[Excerpt to read]:
A regular search engine just points to outside websites. But AI overviews generate "independent, new, and substantive statements" by evaluating and combining content from various third-party sites. And only Google can check those statements, the court said, "at least by comparing the underlying third-party websites with its own statements based on them."

Honestly this is all the reasoning you need to infer that Google should be liable. Google alone has editorial control over the summary their AI generates, not the outside sources used to generate these statements, ergo Google should be held liable for that.

At the hearing, Google argued that users could check the linked sources themselves to verify whether the AI summary was correct. Users generally knew "that information generated with AI should not be blindly trusted," the company claimed.

... And you know that's true when the best Google could muster as a defence is to say that people shouldn't be blindly trusting the AI, which ironically means even Google thinks their AI is full of shit.

But unfortunately for Google, not only does the court not buy that defence, but it would appear that's contrary to how most people use the feature.

The ruling may also have international reach, according to the court.

I seriously hope so. Its about time companies started taking proper liability for the actions of their LLMs.

[–] slaacaa@lemmy.world 1 points 1 hour ago

Every “AI” company should be (reasonably) liable for what their tools say. How is this even a novel idea?

[Data section]:

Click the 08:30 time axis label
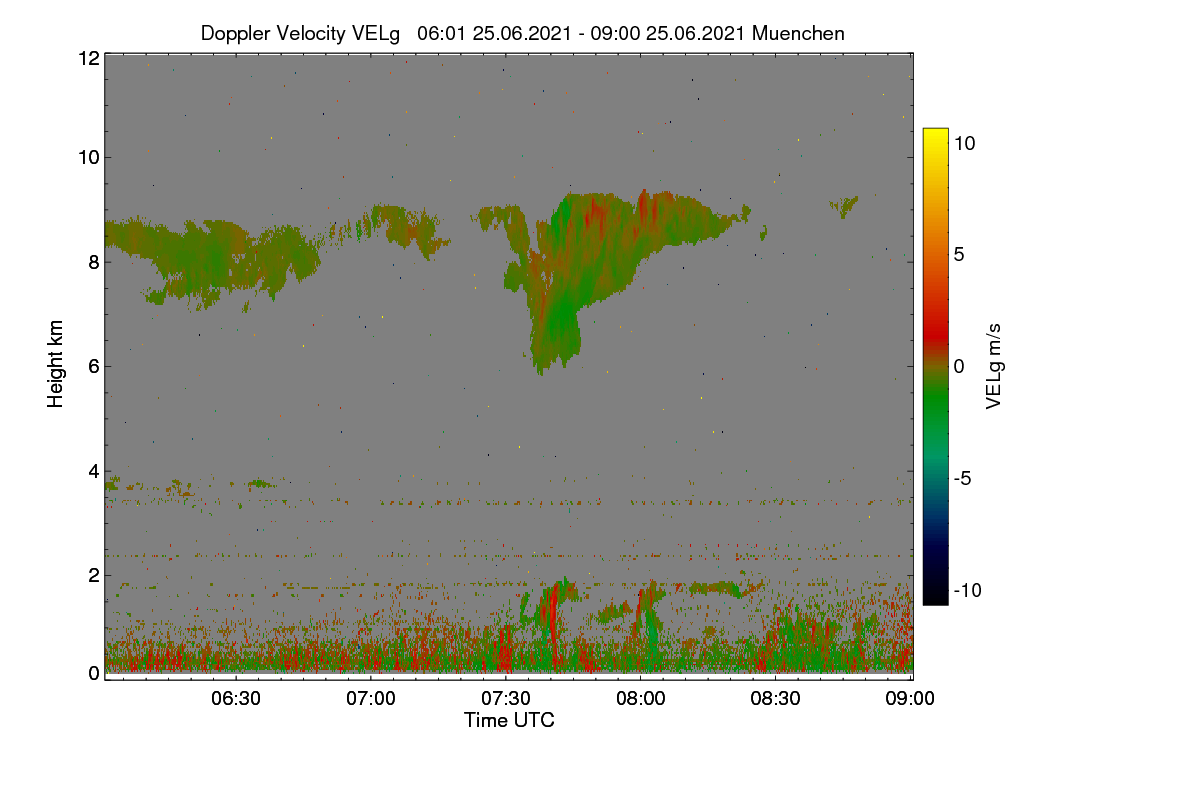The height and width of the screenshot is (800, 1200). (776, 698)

...

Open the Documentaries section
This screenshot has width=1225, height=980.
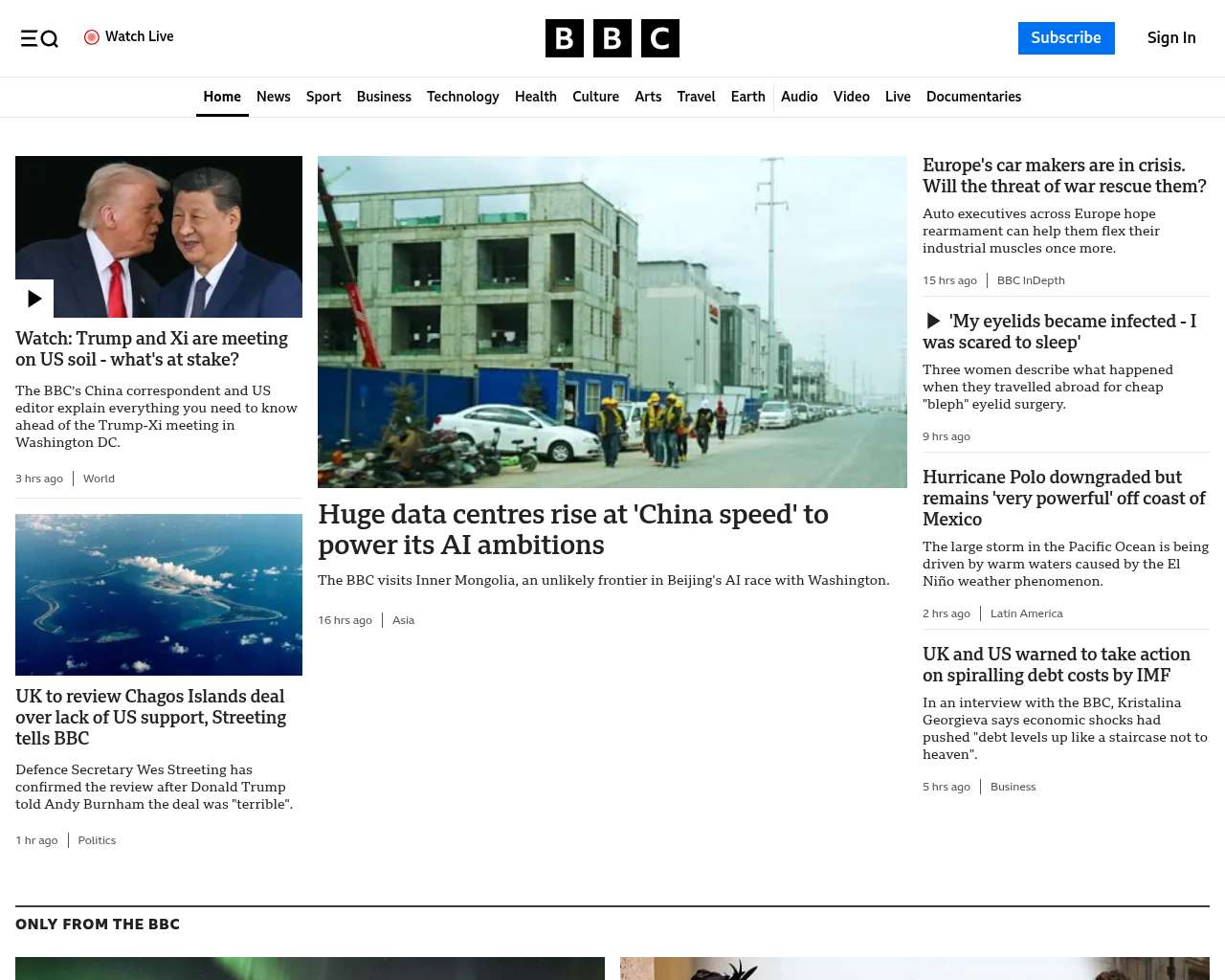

[Work instructions]:
1. List every word or passage in the discussion of the court ruling on Google's AI overviews that is enclosed in quotation marks.
2. Carry the discussion of the court ruling on Google's AI overviews forward from its final comment.

[Responses to the exercise]:
1.
- "independent, new, and substantive statements"
- "at least by comparing the underlying third-party websites with its own statements based on them."
- "that information generated with AI should not be blindly trusted,"
- “AI”

2.
If a newspaper accidentaly prints false information, they have to publish a correction and might pay a fine. But if they print a front page article about making a pipe bomb, then the editor would probably get sentenced.

This approach would be perfectly fine with LLMs. I understand the nature of the technology, but if they cannot guarantee the quality of the output, then the product is just not ready yet, and we are currently doing unpaid testing.

[–] Flower@sh.itjust.works 36 points 10 hours ago (1 children)

And if Google complains that it's on the pieces of info they got from 3th parties that were wrong and name them, then the 3th parties are able to request compensation for using that info.

[–] Th4tGuyII@fedia.io 35 points 10 hours ago

Exactly. Can't have it both ways.

If Google want to claim the liability falls with the source's its pulling from, then it should be taking explicit permission to cite these sources and be paying them.

Otherwise it's an AI-powered editorial, and that's on Google.

Though personally I'd be happy with the entire system being scrapped, as it only serves to fuck over small publishers and people's ability to search for and be critical of information.